Selon une étude du cabinet Carbone 4 commandée par la filière bois française, en France, « seuls 20 à 25 % de la consommation de bois correspondent en 2019 à des usages matière à longue durée de vie. L'augmentation de cette proportion d'utilisation de bois pour des usages à longue durée de vie demandera un effort industriel important. »

Un levier aisément mobilisable pour freiner l'accélération des projets de biomasse, dans un contexte où ils ont été largement encouragés par des fonds publics sur la période récente, consisterait à rééquilibrer ces financements, afin de tendre au moins à une neutralité de la puissance publique entre un usage ou l'autre.

Une étude à paraître du think tank I4CE estimerait en effet que, depuis 2020, environ 75 % des montants des appels à projets auraient été destinés au bois énergie, contre 25 % seulement pour les matériaux et ce malgré le recentrage, par exemple, du cahier des charges de l'appel à projets Industrialisation performante des produits bois (IPPB), sur les produits bois à durée de vie longue11(*). Ainsi, sur 1,2 Md€ de fonds :

Ø plus de 300 M€ de fonds ont été destinés à la construction et plus largement aux usages matières (IPPB 75 M€, SCB 200 M€) ;

Ø plus de 800 M€ de fonds ont été destinés à la chaleur (biomasse chaleur pour l'industrie, l'agriculture et le tertiaire, BCIAT 600 M€, BCIB 200 M€).

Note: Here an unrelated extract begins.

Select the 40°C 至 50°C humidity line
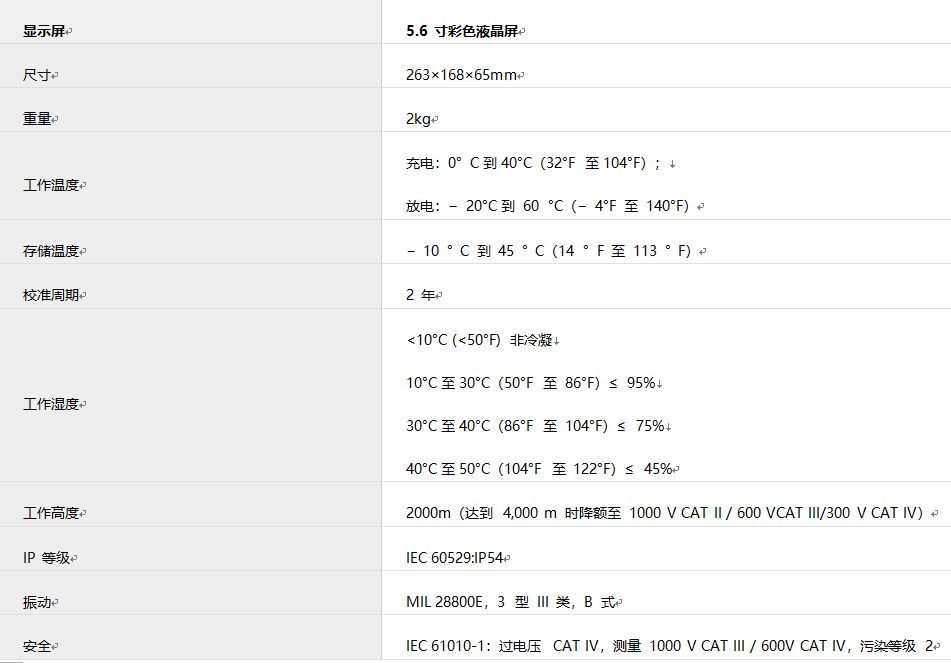The width and height of the screenshot is (951, 663). coord(539,466)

Il convient de redonner plus de place au signal-prix du marché, en tendant au moins à un équilibre à 50-50 % entre usage matière et énergétique dans les appels à projets.

Recommandation n° 16 : dans les financements par appels à projets destinés à la filière bois, se fixer pour objectif de viser un équilibre 50 % énergie - 50 % usages longs, plutôt que 70 % énergie - 30 % usages longs, afin de ne pas favoriser un usage par rapport à d'autres autres et de rétablir le signal du marché.


* 10 Directive (UE) 2018/2001 du Parlement européen et du Conseil du 11 décembre 2018 (« RED II ») relative à la promotion de l'utilisation de l'énergie produite à partir de sources renouvelables.

* 11 Ce calcul met de côté les petits appels à projets non spécifiques à la filière bois.